Search the entries below for "with", and copy each line where it appears.

-- Information supplied follows --

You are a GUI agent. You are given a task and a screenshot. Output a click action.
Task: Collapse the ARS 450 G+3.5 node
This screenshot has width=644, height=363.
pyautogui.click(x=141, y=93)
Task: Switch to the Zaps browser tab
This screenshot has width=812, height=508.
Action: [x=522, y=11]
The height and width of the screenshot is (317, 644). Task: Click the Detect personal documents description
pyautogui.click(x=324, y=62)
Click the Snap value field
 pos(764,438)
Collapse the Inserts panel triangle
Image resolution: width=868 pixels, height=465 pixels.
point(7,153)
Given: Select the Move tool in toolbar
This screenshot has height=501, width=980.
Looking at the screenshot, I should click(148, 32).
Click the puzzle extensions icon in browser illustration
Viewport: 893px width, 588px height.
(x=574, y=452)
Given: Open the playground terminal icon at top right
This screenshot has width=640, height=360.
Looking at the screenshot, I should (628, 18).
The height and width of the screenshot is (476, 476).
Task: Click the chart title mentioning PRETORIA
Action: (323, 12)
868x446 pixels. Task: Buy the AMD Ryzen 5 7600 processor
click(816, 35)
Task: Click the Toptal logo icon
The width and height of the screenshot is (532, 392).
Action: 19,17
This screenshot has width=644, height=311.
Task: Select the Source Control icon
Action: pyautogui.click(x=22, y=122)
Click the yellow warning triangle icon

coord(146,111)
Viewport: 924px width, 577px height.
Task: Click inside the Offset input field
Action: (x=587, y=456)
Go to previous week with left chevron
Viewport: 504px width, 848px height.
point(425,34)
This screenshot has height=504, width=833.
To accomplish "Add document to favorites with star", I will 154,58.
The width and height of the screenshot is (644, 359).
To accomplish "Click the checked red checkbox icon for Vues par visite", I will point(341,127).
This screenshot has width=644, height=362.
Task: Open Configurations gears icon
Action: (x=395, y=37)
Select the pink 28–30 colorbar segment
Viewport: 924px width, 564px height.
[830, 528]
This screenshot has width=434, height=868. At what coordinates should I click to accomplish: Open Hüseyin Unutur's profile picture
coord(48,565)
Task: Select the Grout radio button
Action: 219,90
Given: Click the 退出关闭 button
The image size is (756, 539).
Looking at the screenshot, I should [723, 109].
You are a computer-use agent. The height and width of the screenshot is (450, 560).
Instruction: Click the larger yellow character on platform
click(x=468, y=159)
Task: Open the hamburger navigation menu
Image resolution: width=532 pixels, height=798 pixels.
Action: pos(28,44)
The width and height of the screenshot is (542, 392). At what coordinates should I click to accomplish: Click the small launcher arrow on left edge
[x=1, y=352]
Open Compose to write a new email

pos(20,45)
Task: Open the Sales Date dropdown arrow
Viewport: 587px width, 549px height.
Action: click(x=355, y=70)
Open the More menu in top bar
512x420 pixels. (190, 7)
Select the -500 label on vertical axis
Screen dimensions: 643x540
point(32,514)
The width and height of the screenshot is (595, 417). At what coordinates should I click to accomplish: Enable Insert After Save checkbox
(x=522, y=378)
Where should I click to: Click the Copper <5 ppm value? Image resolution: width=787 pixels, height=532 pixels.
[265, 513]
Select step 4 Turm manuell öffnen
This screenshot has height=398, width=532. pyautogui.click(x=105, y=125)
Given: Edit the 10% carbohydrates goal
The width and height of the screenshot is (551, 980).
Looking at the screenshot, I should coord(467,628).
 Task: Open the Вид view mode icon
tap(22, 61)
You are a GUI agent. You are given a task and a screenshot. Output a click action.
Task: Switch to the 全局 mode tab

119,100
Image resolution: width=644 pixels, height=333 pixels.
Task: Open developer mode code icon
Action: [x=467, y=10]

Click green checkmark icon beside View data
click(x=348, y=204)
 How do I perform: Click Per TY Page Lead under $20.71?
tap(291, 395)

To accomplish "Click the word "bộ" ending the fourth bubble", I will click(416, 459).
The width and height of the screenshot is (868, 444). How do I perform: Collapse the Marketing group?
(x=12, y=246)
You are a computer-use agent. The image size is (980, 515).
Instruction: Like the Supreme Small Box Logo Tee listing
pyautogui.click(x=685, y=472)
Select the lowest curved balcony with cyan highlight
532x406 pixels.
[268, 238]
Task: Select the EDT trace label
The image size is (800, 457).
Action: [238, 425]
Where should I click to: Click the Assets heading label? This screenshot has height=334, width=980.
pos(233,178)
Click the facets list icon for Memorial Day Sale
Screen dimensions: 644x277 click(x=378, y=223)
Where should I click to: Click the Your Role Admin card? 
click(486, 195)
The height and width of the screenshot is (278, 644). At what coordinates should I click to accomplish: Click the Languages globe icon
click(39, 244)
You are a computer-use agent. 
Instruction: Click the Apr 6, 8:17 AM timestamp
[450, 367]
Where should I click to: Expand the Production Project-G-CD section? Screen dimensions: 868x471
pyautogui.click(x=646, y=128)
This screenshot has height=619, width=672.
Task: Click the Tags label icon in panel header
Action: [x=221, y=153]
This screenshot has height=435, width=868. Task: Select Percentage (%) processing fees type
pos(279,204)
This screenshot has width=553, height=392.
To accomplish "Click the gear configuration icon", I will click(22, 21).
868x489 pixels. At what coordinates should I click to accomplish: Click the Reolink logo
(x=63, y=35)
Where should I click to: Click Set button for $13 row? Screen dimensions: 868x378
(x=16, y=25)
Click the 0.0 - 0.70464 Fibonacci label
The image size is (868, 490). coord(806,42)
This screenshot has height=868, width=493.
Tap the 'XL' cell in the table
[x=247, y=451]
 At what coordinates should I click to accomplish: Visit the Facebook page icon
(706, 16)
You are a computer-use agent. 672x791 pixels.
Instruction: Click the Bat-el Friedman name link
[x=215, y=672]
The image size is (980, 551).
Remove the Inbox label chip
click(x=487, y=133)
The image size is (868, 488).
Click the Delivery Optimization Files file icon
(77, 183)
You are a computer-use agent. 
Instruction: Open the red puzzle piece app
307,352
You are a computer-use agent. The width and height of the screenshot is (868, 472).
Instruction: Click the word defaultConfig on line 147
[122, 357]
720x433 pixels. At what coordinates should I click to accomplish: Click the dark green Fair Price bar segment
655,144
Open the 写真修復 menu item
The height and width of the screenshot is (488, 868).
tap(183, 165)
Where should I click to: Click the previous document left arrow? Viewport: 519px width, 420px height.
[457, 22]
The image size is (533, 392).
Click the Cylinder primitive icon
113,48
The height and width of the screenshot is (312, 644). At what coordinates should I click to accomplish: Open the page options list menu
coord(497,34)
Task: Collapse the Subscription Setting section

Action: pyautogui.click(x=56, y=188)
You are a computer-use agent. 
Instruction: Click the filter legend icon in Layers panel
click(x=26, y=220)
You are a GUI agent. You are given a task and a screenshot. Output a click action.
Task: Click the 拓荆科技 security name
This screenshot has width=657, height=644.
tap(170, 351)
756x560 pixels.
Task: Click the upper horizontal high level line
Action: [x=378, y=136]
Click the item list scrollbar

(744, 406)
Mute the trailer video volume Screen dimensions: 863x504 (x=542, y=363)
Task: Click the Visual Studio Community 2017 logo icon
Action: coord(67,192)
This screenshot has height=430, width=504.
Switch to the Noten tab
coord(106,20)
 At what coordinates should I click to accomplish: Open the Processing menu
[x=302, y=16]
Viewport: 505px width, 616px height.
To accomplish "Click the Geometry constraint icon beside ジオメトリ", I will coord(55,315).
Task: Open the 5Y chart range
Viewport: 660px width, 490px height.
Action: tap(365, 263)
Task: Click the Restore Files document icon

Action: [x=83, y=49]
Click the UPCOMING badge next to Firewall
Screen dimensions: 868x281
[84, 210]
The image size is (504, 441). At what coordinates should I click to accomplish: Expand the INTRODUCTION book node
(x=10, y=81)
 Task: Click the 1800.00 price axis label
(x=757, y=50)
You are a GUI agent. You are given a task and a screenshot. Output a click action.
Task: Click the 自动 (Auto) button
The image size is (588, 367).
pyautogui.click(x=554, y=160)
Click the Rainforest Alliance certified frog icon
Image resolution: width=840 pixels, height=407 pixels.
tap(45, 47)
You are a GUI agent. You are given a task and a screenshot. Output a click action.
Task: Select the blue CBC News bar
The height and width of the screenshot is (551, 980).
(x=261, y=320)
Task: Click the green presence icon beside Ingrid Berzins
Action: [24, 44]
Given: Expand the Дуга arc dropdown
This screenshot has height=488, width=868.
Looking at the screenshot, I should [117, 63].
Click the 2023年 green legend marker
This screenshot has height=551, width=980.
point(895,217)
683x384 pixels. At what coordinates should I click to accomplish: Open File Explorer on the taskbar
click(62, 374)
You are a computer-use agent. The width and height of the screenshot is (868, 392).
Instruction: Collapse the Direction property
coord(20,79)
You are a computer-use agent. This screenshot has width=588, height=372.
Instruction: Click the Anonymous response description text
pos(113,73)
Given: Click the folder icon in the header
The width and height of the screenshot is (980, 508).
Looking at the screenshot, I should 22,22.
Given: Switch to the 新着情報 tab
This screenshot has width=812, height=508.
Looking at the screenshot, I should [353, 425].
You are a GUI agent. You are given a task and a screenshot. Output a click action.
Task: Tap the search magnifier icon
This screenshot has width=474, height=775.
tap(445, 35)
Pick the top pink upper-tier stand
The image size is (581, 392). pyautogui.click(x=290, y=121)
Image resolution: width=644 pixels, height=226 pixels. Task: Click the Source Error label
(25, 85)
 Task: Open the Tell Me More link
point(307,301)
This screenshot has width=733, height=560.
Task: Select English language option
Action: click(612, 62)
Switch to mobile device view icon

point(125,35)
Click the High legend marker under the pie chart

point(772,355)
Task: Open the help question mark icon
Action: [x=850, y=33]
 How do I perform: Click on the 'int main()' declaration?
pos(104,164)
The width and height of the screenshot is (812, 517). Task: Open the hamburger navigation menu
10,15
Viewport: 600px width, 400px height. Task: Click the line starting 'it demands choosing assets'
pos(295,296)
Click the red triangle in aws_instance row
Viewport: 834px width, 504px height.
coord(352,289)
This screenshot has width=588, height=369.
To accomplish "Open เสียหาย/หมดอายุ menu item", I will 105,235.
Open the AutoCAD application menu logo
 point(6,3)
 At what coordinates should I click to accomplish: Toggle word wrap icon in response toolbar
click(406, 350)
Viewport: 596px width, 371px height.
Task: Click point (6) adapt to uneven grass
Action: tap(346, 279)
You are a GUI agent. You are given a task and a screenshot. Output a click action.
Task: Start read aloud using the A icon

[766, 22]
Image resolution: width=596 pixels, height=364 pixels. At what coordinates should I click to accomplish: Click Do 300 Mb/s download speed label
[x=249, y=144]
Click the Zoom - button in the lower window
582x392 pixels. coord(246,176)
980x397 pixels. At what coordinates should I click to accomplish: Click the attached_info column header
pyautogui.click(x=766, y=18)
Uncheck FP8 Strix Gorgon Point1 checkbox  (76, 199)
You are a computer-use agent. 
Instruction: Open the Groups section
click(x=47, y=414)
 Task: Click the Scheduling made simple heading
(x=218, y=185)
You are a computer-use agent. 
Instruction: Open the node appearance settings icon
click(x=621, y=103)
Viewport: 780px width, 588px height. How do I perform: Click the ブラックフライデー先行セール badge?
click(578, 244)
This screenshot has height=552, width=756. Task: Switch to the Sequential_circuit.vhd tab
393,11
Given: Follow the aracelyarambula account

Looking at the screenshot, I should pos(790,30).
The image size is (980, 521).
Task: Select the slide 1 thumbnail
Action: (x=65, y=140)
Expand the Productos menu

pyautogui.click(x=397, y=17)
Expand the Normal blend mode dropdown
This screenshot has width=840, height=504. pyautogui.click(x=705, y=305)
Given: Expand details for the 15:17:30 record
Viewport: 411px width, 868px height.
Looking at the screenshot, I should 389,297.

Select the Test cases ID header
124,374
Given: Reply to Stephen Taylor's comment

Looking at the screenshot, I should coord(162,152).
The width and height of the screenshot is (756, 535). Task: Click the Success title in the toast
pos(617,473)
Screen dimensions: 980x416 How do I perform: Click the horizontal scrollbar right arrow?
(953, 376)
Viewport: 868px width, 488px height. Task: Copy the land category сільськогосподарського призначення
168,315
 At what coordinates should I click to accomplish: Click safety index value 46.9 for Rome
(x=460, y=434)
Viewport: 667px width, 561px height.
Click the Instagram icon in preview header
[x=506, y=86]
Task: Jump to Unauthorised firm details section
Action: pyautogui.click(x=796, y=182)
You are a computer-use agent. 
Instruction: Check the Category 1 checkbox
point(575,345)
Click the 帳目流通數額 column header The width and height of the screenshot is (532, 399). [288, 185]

-- Information supplied concluded --

_Exercise output_
Go to previous week with left chevron
To accomplish "Add document to favorites with star", I will 154,58.
Select the lowest curved balcony with cyan highlight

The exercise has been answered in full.